Tchau — dei um beijo em seu rosto, ainda entorpecido.
Desci depressa as escadas, batendo forte a porta ao sair do quarto. Encontrei Catarina tirando o pó da estante na sala de estar, pedi que abrisse a porta para mim. Ela não perguntou o porquê eu tinha que sair, e abriu. Corri desesperadamente pelo elevador, porém o vazio em mim se manifestou durante a descida. Os vinte e três andares seriam cansativos para uma escada, mas eu teria conseguido.

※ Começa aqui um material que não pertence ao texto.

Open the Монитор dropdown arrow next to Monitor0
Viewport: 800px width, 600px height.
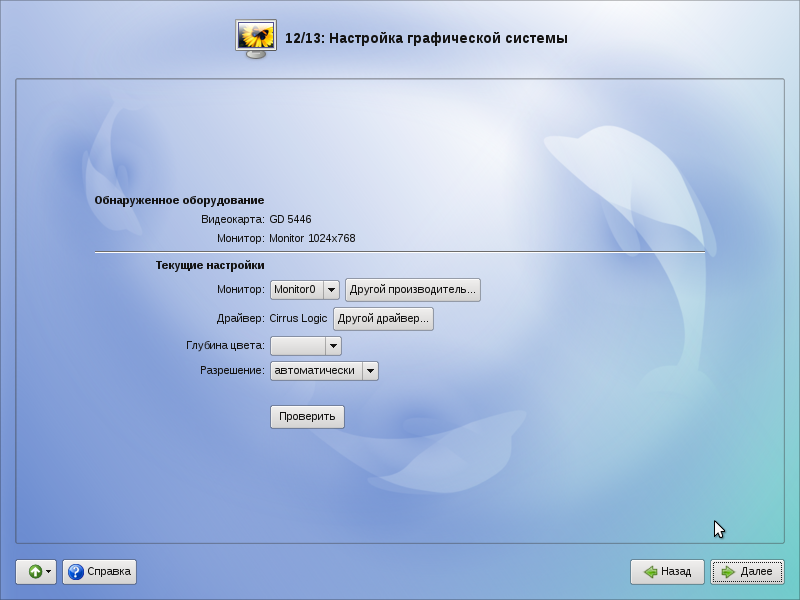click(x=331, y=290)
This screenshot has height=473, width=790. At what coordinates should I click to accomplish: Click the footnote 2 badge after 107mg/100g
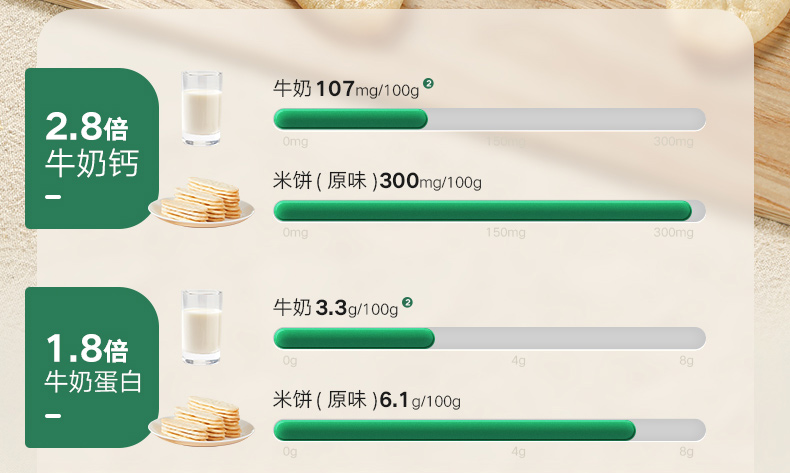click(428, 83)
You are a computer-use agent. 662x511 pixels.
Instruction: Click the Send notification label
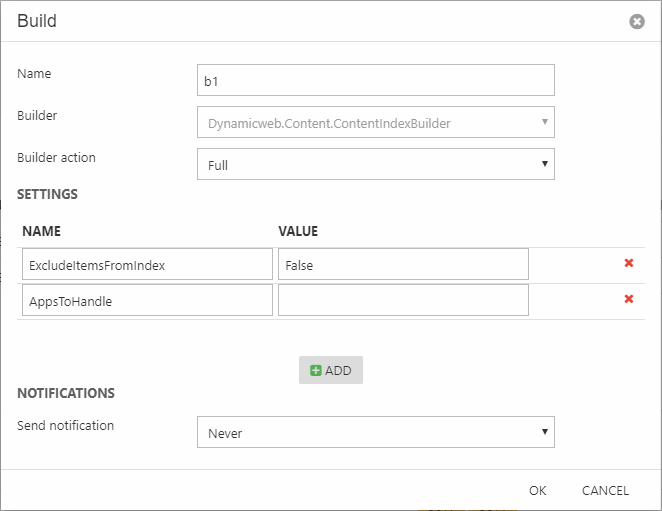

Diminuí o passo quando passei pela recepção e a portaria, mas voltei ao ritmo quando saí para a neve. Corri apressado por entre as poucas árvores cobertas por uma camada branca, pelas casas grandes e harmoniosas, com seus jardins de inverno, pelas crianças brincando umas com as outras.
Cheguei aos pés da escada de entrada da minha casa. Uma lágrima ousou tentar sair de meu olho direito. Não, ainda eu não podia me afogar na minha sensibilidade exagerada.
Subi as escadas, ofegante. Entrei na sala, minha mãe não estava. Vi que ela cuidava do jardim de inverno nos fundos da casa.
Subi as outras escadas, procurando por meu único companheiro. Ao entrar no meu quarto, tranquei a porta.
Meu Mike estava deitado, esperando por mim. Sentei ao lado dele, quando, finalmente, uma lágrima escapou involuntariamente de meu olho.